** Start of Document passage **

This isn’t the first time someone’s fallen into Kīlauea’s caldera. Someone else died back in October 2017 after tumbling into the pit, which back then was far shallower. With that in mind, this soldier was profoundly lucky not to have died.

This story immediately reminded me of a completely different volcano, one named Ol Doinyo Lengai over in Tanzania. This sits over the East African Rift, the point at which the continent is being slowly torn apart by a rising plume of superheated mantle material. One day, a new ocean will appear there. For now, the strange geochemistry unfolding at that spot means that you get some pretty strange volcanology, including at Ol Doinyo Lengai, meaning the “Mountain of God” to the local Maasai people.

Per WIRED, the lava here never gets hotter than 480-590°C (896°F-1,094°F), which is several hundred of degrees chillier than the stuff that regularly came out of Kīlauea. This is thanks to the strange chemistry of the rocks that create its magma, which is rich in calcium and sodium. The sodium-heavy proportions of this recipe make this lava, in volcanological parlance, a “natrocarbonatite.” It also doesn’t have many of the silica chains that keep regular magma/lava fairly viscous. Both factors mean that it’s pretty cold and extremely fluid; it erupts black like a cursed water fountain, and weathers to an ethereal white hue.

Cool as it is all by itself, the reason I’m mentioning it here is because someone once fell into this eerie, frigid lava back in 2007, arguably a far more frightening event that what just transpired at Kīlauea. Falling into lava is generally not advised for many, fairly obvious reasons, but in this case, the trip came with a surprising twist. According to the Global Volcanism Program, the local Maasai porter that slipped into an active lava flow at the site was severely burned and injured by the event, but he ultimately survived.

** End of Document passage **
** Start of Dataset entries **

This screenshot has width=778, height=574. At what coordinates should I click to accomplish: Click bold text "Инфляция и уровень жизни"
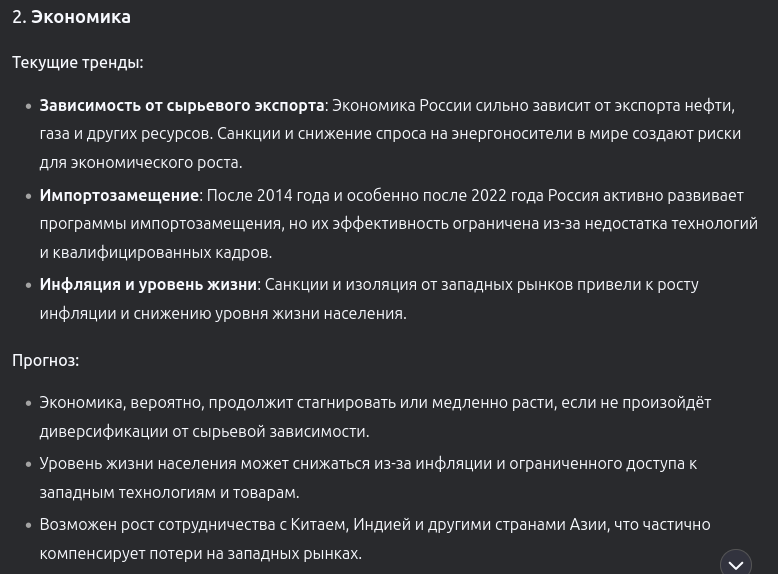coord(148,285)
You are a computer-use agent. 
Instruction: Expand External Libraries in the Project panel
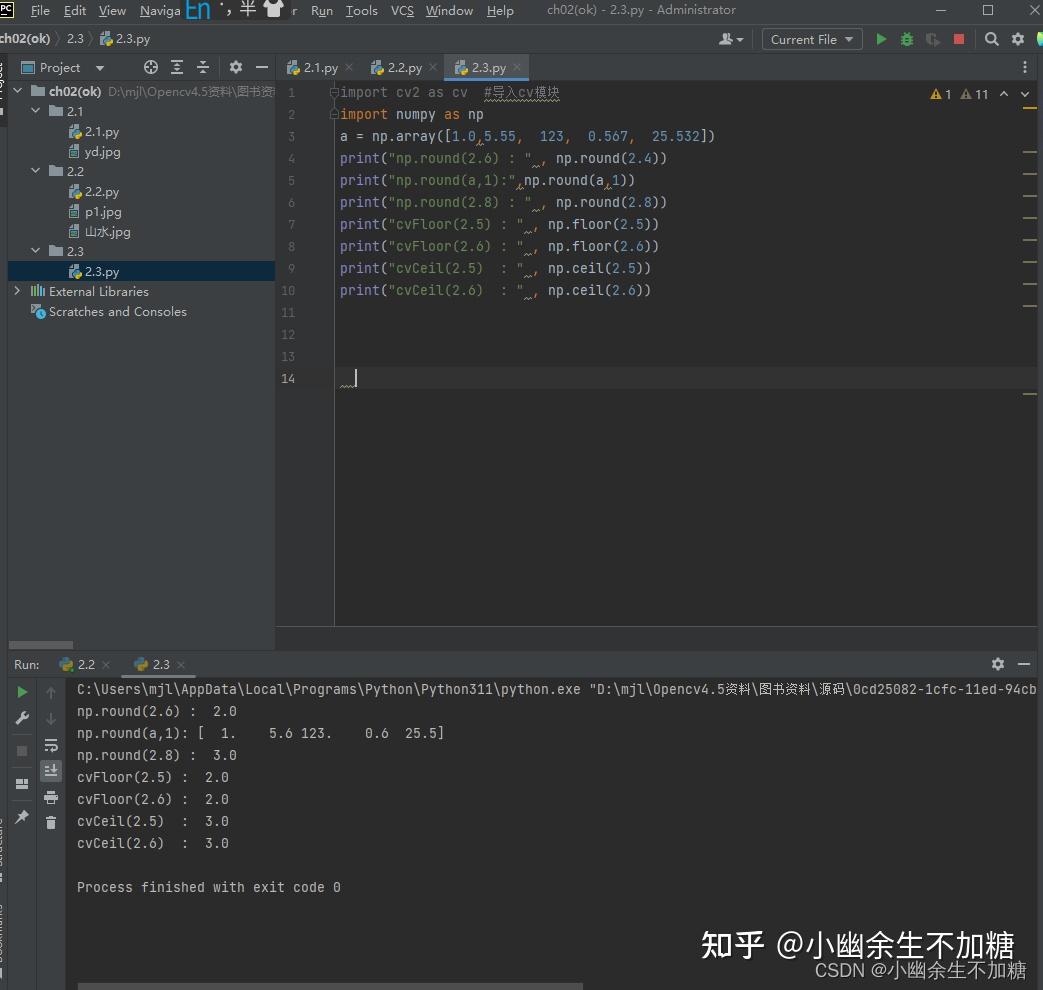coord(16,291)
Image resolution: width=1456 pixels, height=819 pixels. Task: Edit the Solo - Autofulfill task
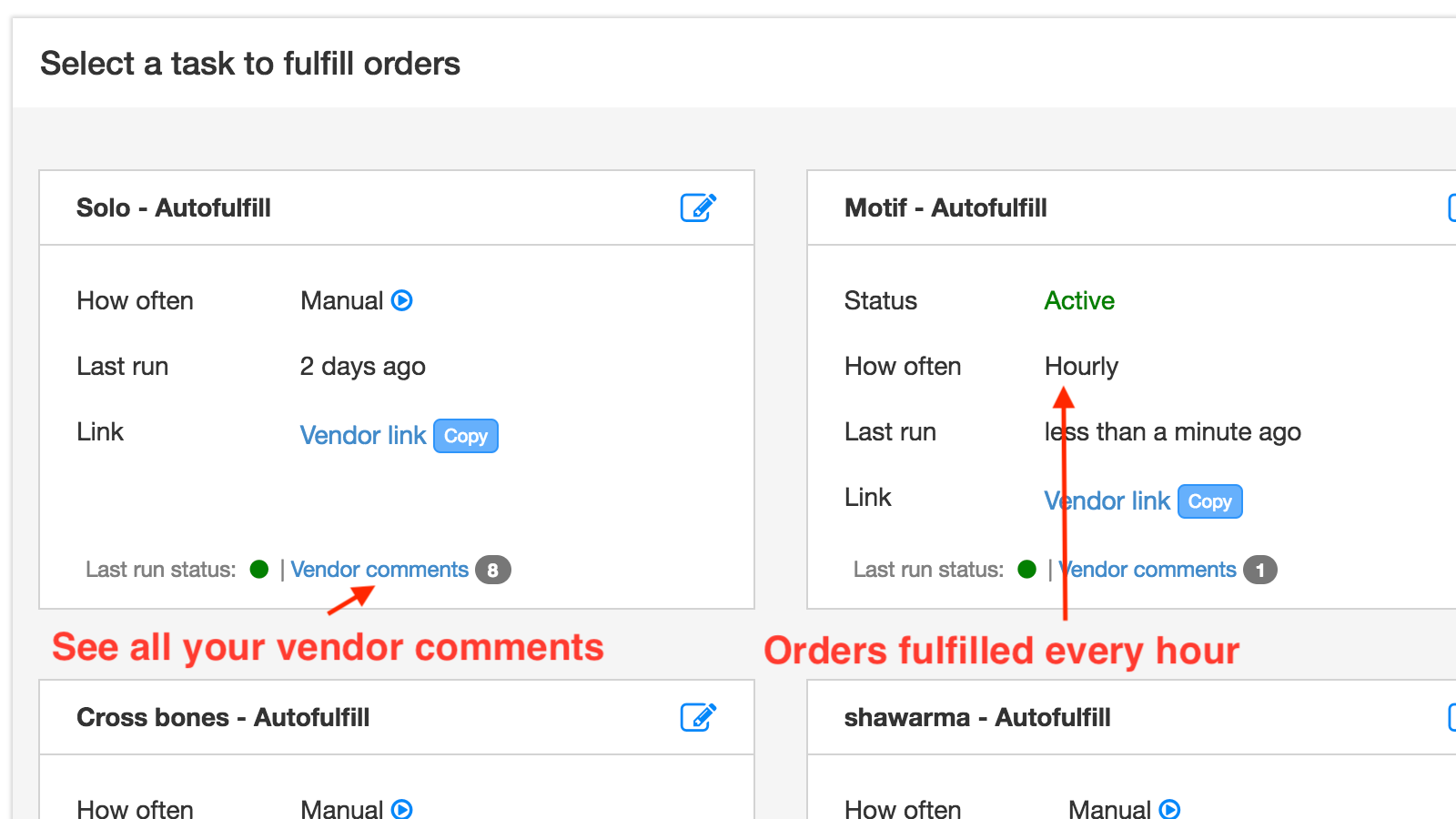(x=698, y=207)
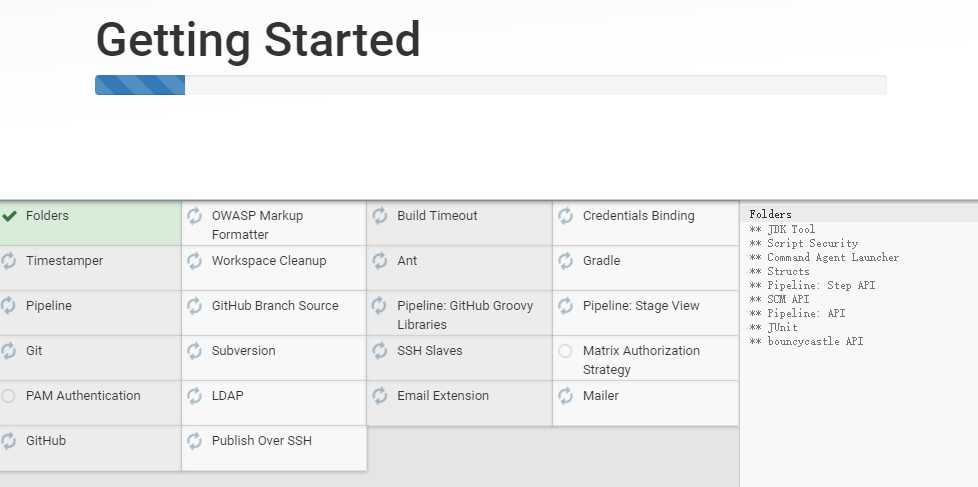The image size is (978, 487).
Task: Click the refresh icon next to Publish Over SSH
Action: pyautogui.click(x=194, y=441)
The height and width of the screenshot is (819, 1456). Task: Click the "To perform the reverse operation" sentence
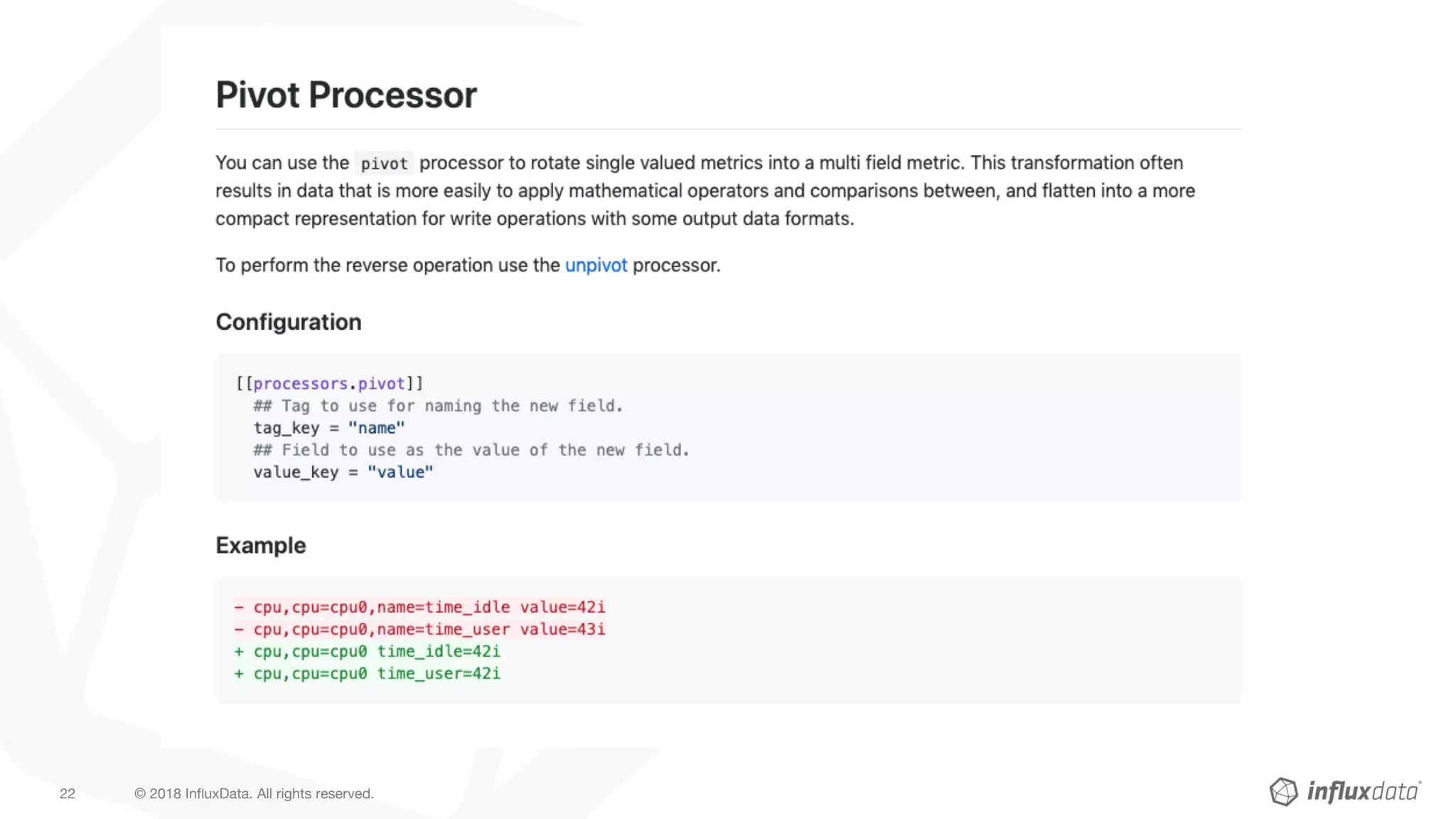(387, 265)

** End of Dataset entries **

Stated exercise — Write out the volcano passage that comes before the records in full, word for word.

Task result —
This isn’t the first time someone’s fallen into Kīlauea’s caldera. Someone else died back in October 2017 after tumbling into the pit, which back then was far shallower. With that in mind, this soldier was profoundly lucky not to have died.

This story immediately reminded me of a completely different volcano, one named Ol Doinyo Lengai over in Tanzania. This sits over the East African Rift, the point at which the continent is being slowly torn apart by a rising plume of superheated mantle material. One day, a new ocean will appear there. For now, the strange geochemistry unfolding at that spot means that you get some pretty strange volcanology, including at Ol Doinyo Lengai, meaning the “Mountain of God” to the local Maasai people.

Per WIRED, the lava here never gets hotter than 480-590°C (896°F-1,094°F), which is several hundred of degrees chillier than the stuff that regularly came out of Kīlauea. This is thanks to the strange chemistry of the rocks that create its magma, which is rich in calcium and sodium. The sodium-heavy proportions of this recipe make this lava, in volcanological parlance, a “natrocarbonatite.” It also doesn’t have many of the silica chains that keep regular magma/lava fairly viscous. Both factors mean that it’s pretty cold and extremely fluid; it erupts black like a cursed water fountain, and weathers to an ethereal white hue.

Cool as it is all by itself, the reason I’m mentioning it here is because someone once fell into this eerie, frigid lava back in 2007, arguably a far more frightening event that what just transpired at Kīlauea. Falling into lava is generally not advised for many, fairly obvious reasons, but in this case, the trip came with a surprising twist. According to the Global Volcanism Program, the local Maasai porter that slipped into an active lava flow at the site was severely burned and injured by the event, but he ultimately survived.